Yo quiero invertir mi vida

Nadie esconde la luz que se enciende, ni la pone debajo de un cajón, sino en el candelero, para que los que entran vean la luz.

Lucas 11: 33 RVC

Invertir la vida en Cristo te proyecta hacia las promesas que Dios ya te hizo y las que te hará, porque el Señor cumplirá sus palabras. Dios está comprometido en que se hagan realidad en tu vida. 

Invertir tu vida es hacer visible el evangelio de Verdad, que se note, que tu experiencia de intimidad con el Espíritu Santo sea reconocible, explícita y palpable.

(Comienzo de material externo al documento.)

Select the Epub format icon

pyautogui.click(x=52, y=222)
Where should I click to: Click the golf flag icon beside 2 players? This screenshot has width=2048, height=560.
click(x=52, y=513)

El precioso mensaje que confesas con tu boca, no lo podés guardar bajo la cama. 

Nadie pone una lámpara que ilumina bajo la cama. Salvo que alumbres buscando algo, pero al momento de encontrarlo ya no hay motivo para mantener la luz escondida.

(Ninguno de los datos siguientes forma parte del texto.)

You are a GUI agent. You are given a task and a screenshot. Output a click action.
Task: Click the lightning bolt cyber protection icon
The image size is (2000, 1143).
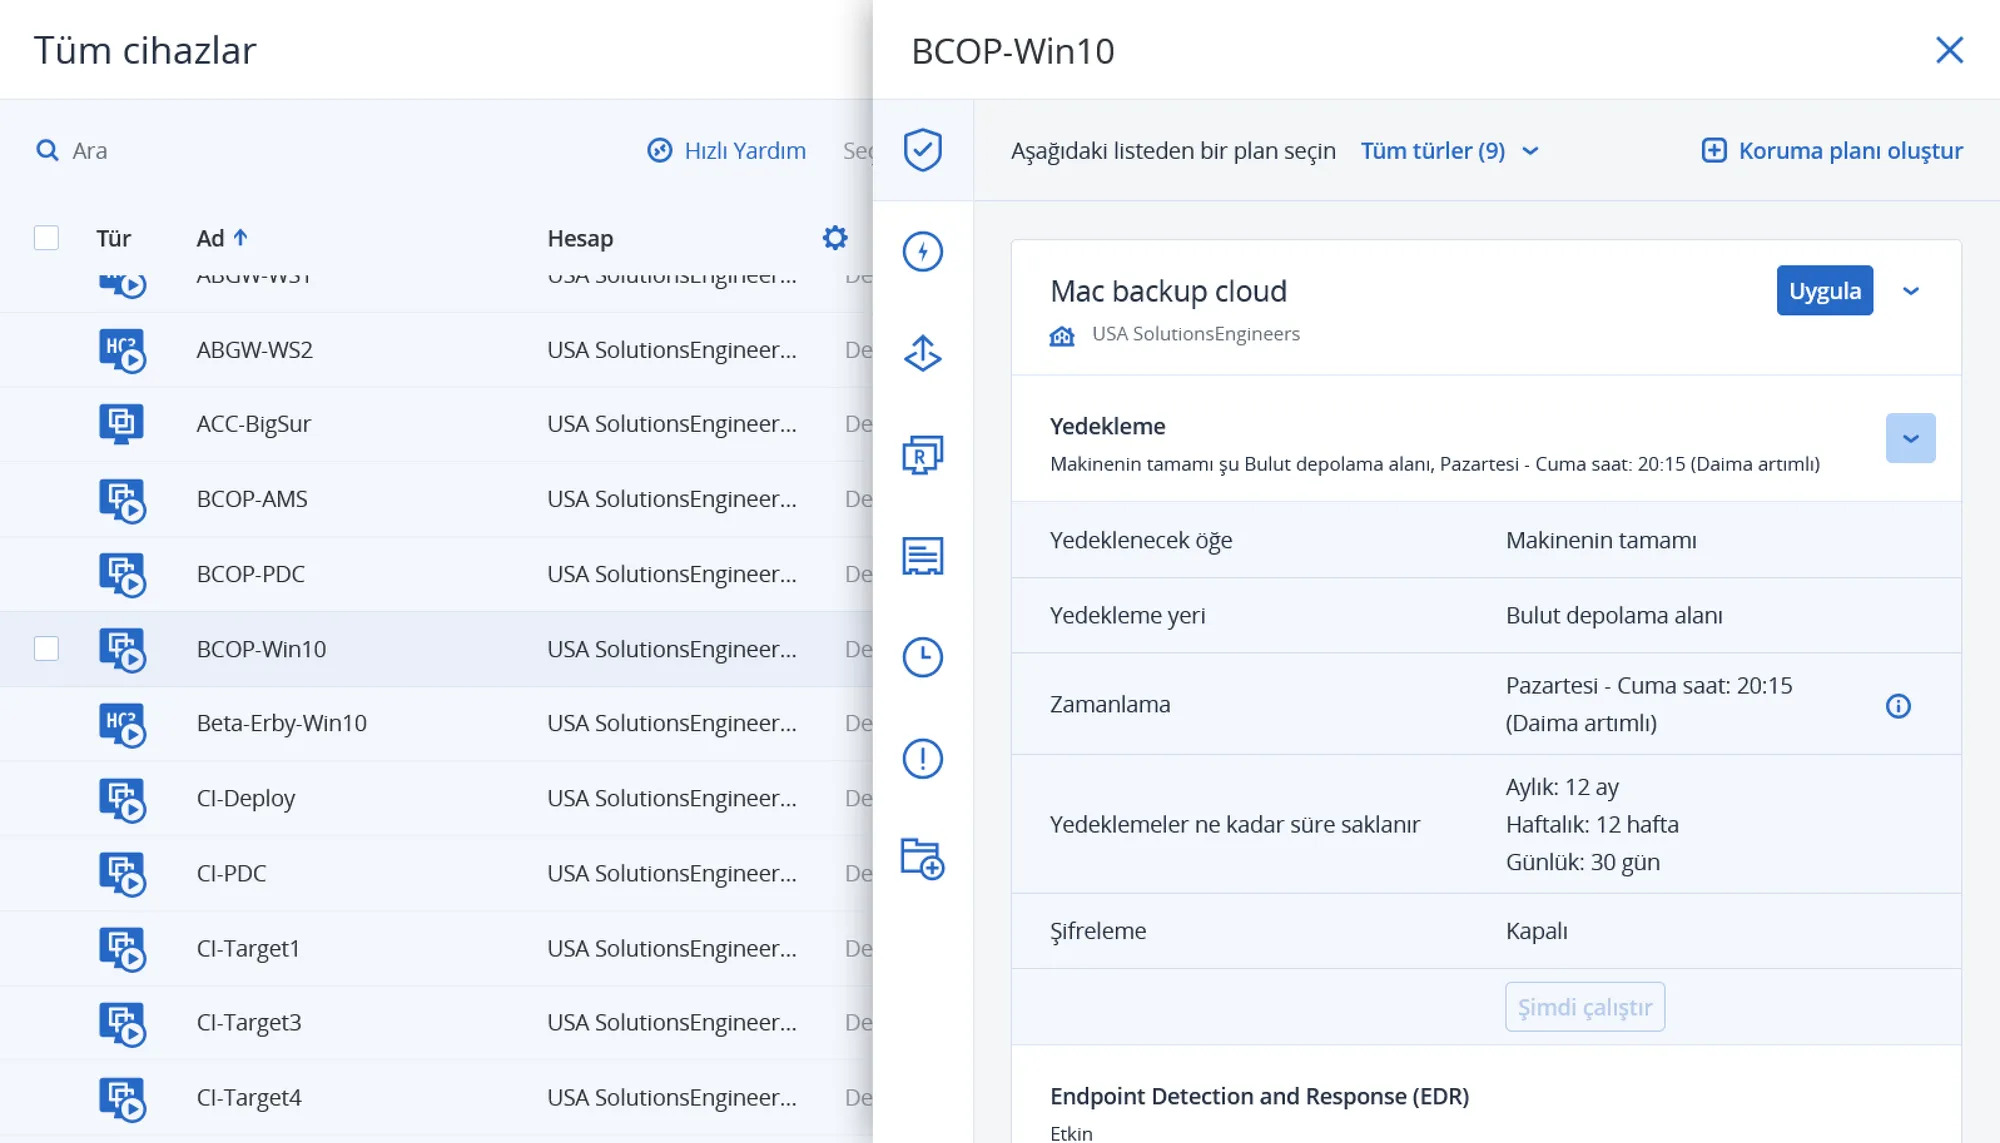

Cuando encendes una luz es para iluminar, no para guardarla. De la misma manera el Señor te ha dado un mensaje para que lo inviertas y el no invertir ese mensaje será tu techo.

Podés vivir casi plenamente, adorar, congregarte y participar, pero tener una vida espiritual sedentaria.

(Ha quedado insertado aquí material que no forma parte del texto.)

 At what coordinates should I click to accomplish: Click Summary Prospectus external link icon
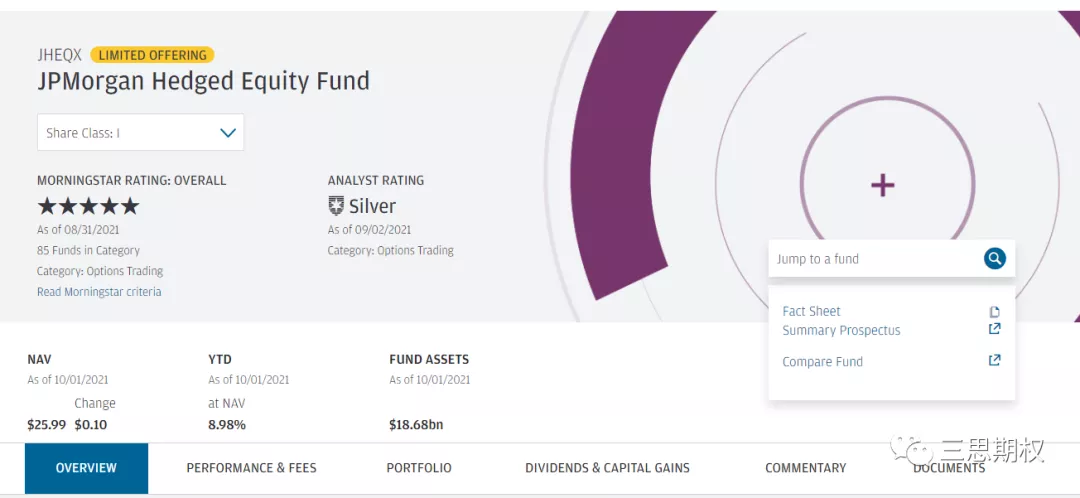point(994,329)
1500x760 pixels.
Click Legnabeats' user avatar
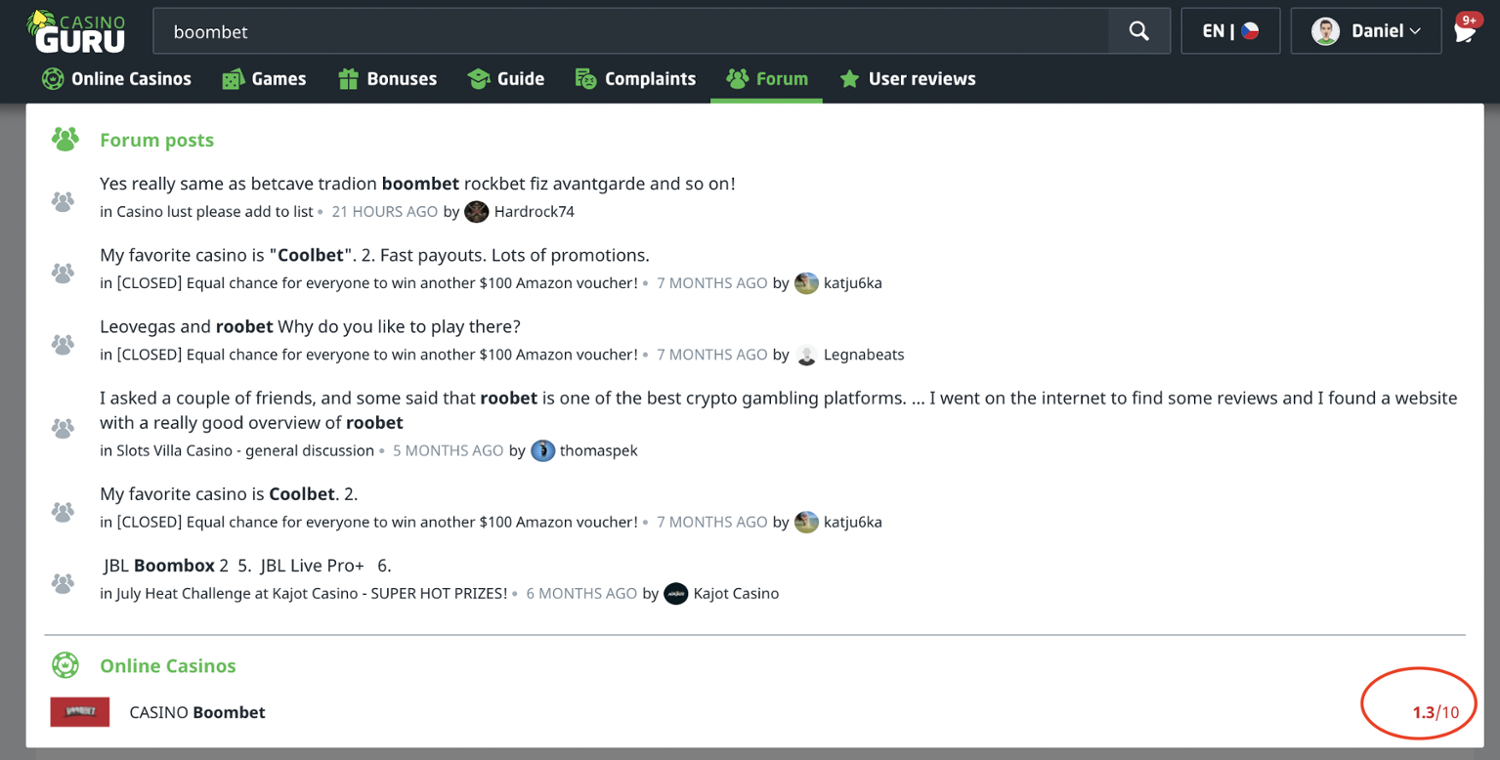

Tenés que ponerte en movimiento, invertir un poco más en Biblia, más del Espíritu Santo, pero además salir de tu casa y caminar cada paso en las huellas de Jesús, ser luz y sal.

No solo ver pasar la vida por la ventana, ser protagonista afuera. Aunque puede sucederte que al predicar el mensaje no te vaya del todo bien, pero aun así no dejar de salir a compartir “la vida”, porque hay muchos que lo necesitan mientras otros se quedan adentro mirando la vida pasar.

Les aseguro que el que cree en mí hará también las obras que yo hago; y hará otras todavía más grandes, porque yo voy a donde está el Padre.

Juan 14: 12 DHH

Si tenés Su luz es para salir y alumbrar donde el Señor quiera llevarte con Su Gracia y mostrando la transformación que el Señor provocó. 

Es difícil invertir la vida, pero cuando lo haces y das tu vida por otros, florecen cosas extraordinarias, como le sucedió a Jesús. 

El gran desafío para vos y para mí es provocar las cosas mayores que Él prometió.

Esa promesa es una bendición, es pura gracia del cielo ¿Cómo vamos a hacer cosas mayores que el Señor Jesús? Si el Señor dio vista a los ciegos, sanó todas las enfermedades, abrazó al necesitado de perdón y de compasión y fue totalmente intencional cuando dijo: “Cosas mayores que estas harán ustedes”

Es necesario que aceptemos el desafío de andar en las señales que Dios nos dio para que tomemos la autoridad que nos delegó y nos animemos a vivir en esa fe. 

Cuando el Señor sale y camina con vos… algo tiene que suceder.

El desafío está planteado y es salir con la luz del evangelio de manera visible y extrovertida, para llevar el mensaje a los lugares donde hay tinieblas y no esconder nuestra lámpara. Solos, en nuestra rutina, o asociados como iglesia, pero determinados a alumbrar en la oscuridad. Si no lo hacemos nosotros… ¿Quién lo hará?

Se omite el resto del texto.